A la base de ce documentaire, il y a le meilleur texte de Michel Houellebecq ; une "mythographie" de Lovecraft dont le titre est d'une rare puissance : Contre le monde, contre la vie. Pierre Trividic choisit d'écrire un film sur ce Lovecraft vu par Houellebecq. C'est un choix d'auteur. Un auteur de film qui partage la vision d'un auteur de roman. Est-ce la vérité pure ou une version sujette à discussion ? Cela ne nous intéresse pas. L'art n'a pas besoin de la vérité pour exister et c'est bien d'art qu'il s'agit ici. A charge après, à ceux qui veulent en savoir plus, d'effectuer leur propres recherches, d'essayer de voir d'autres facettes de Lovecraft, de lire sa correspondance.

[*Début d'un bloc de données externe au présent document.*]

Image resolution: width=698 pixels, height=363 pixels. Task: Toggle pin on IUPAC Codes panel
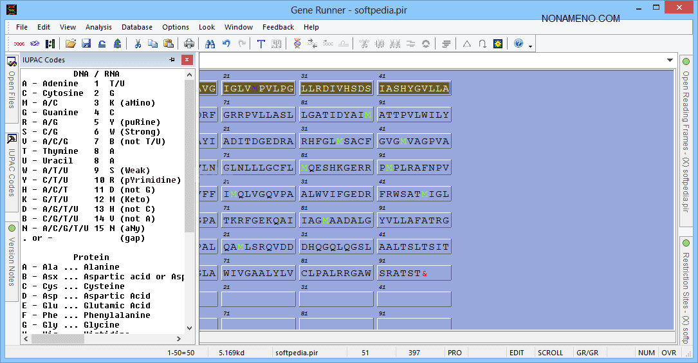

Ce documentaire biographique n'est pas à juger à l'aune de la véracité.
Comment le juger alors ? Comme un film. Ce qu'il est. Et à ce titre, il est splendide. Superbement écrit, il reprend la structure de l'Affaire Charles Dexter Ward, chaque partie empruntant son titre à celles de ce chef-d'oeuvre du reclus de Providence. Pour Trividic, Lovecraft, c'est Ward. La voix off s'adresse à l'écrivain lui-même, lui raconte sa propre histoire. Celle d'un enfant pas comme les autres qui grandira pour devenir un adulte toujours aussi différent de ses semblables. Un écrivain brillant, inventeur d'un genre à part entière, mais qui ne connaîtra jamais le succès. Le texte, très juste et magnifiquement dit par Jean-Pierre Soussigne, est entremêlé de citations de certaines nouvelles. Une voix anglaise est alors couverte par la voix française, comme si c'était Lovecraft en personne qui nous lisait ces passages. Car on ne parle pas que de l'écrivain, on évoque aussi l'oeuvre.
Pour illustrer le texte, un mélange de plans tournés dans un vieil appartement, d'images d'archives, d'ombres chinoises et de collages fait des miracles. Tour à tour, grâce à ce mélange, le film nous plonge dans l'époque qui fut celle vécue par l'auteur et dans une ambiance pesante et poisseuse qui rappelle celle de ses meilleurs travaux. La musique est sublime aussi. Notamment celle de Wojciech Kilar, issue du Dracula de Coppola. Tout au long du film, l'alchimie est parfaite entre musique, images et texte. Jusqu'à un épilogue poignant qui dépeint Lovecraft sur son lit de mort, enfin pénétré par une vérité qu'il a passé sa vie à ignorer, alors même qu'elle était contenue dans ses livres. Tout est beau. Tout est juste.
La fascination qu'on peut éprouver pour l'oeuvre si atypique de Lovecraft est souvent difficile à justifier. Ses livres sont pour moi des livres de chevets qui m'accompagnent depuis plus de quinze ans et dans lesquels je me replonge sans cesse. Il en va de même pour ce film captivant. J'y pense souvent. Des phrases marquantes m'en reviennent. Et je le regarde avec un plaisir toujours intact.